CONSIGNE DE L'EXERCICE —
D'après la présentation du récit « Dérive », répondez aux questions suivantes.
1. Quel emploi Mireille occupe-t-elle ?
2. À quel héros de série Blaise s'identifie-t-il, et de quelle série s'agit-il ?
3. Sur quel lieu Isabelle Garna braque-t-elle le projecteur ?

EXTRAIT DU DOCUMENT —
+ + + +

Dans
"Dérive", récit
à deux voix, sans sentimentalisme, sans angélisme,
ni promesse de rédemption et a fortiori de happy end,
Isabelle Garna procède à
une immersion sans concession dans la condition prolétaire
contemporaine d'une manière qui ressortit simultanément
au naturalisme zolien et au déterminisme du malheur.
A la manière d'un entomologiste, elle braque le projecteur
sur un petit pavillon d'une banlieue grise pour assister à
un épisode tragique de la vie d'un couple ordinaire sur
fond de marasme tant économique qu'existentiel. La chronique
objective d'une dérive inexorable pour ceux qui n'ont
plus rien à quoi se raccrocher.
Le lecteur est invité dans une de ces petites maisons
des cités radieuses construites au bon vieux temps du
capitalisme paternaliste et du développement industriel,
qui sont devenues avec le temps des banlieues de plus en plus
grises, glauques et suintantes de la sueur et la peine de ceux
qui ont usé leur vie, de génération en
génération, dans les mines et les forges aujourd'hui
abandonnées sans jamais pouvoir accéder au fameux
ascenseur social que les politiques brandissent comme une vraie
fausse bonne conscience.
Elle, Mireille, est caissière dans un supermarché,
regarde "Les feux de l'amour" à la télé,
et a élaboré des mécanismes de défense
pour ne pas sombrer qui sont autant de dérivatifs qui
ne tiennent qu'à un fil. Elle supporte la médiocrité
du quotidien en rêvant, cigarette aux lèvres, à
une vie meilleure "comme on voit à la télé"
et oppose une belle résistance au découragement
et à la déprime en faisant de ses enfants sa priorité
et son point d'ancrage avec la vie et la réalité.
Et puis, s'imaginant en héroïne sexy et irrésistible,
elle brûle ses dernières cartouches dans une liaison
sans avenir avec le jeune fils de ses voisins dont elle auréole
le sordide contingent d'une illusion de sexe torride.
Lui, Blaise, barbotte dans des petits boulots et s'identifie
à Jack Malone, le héros de la série "FBI
portés disparus". Mais pas bien courageux, effrayé
par la vie, déjà rivé à la boisson,
les pieds englués dans chappe de ciment comme ses baskets
dans la boue du chantier, il a tout du profil du mec à
qui la poisse colle à la peau.

+ + + +

DONNÉES FOURNIES —
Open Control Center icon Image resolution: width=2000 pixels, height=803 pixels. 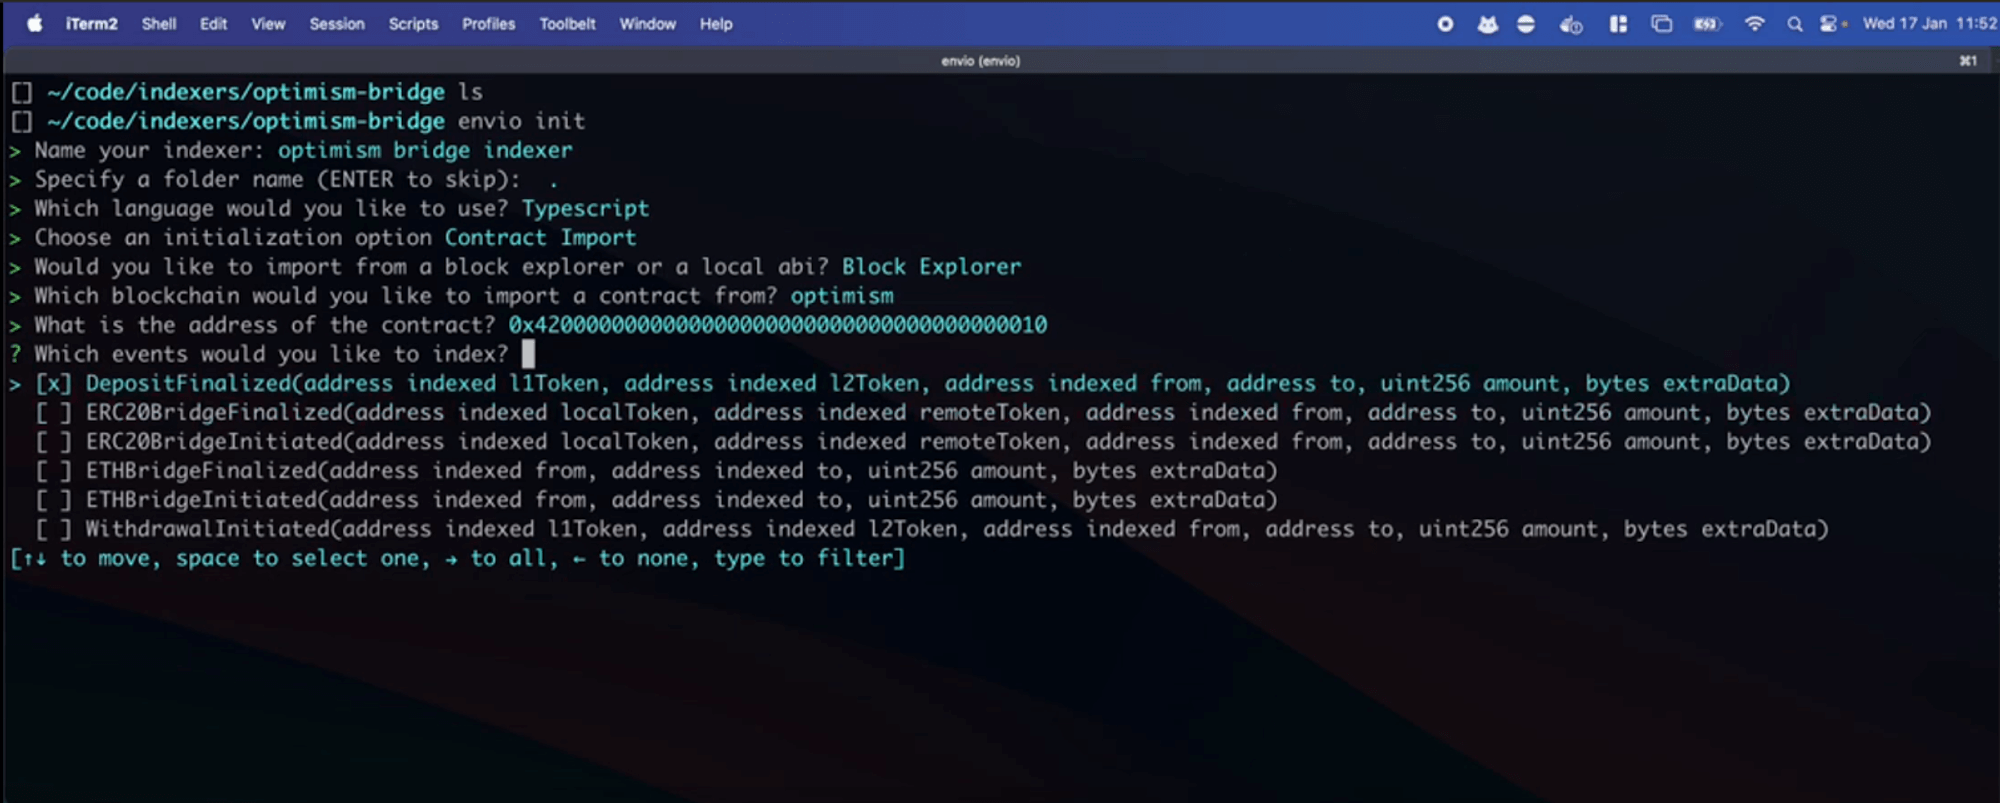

+ + + +

RÉPONSE COMPLÈTE —
1. Elle est caissière dans un supermarché.
2. Il s'identifie à Jack Malone, le héros de la série « FBI portés disparus ».
3. Elle le braque sur un petit pavillon d'une banlieue grise.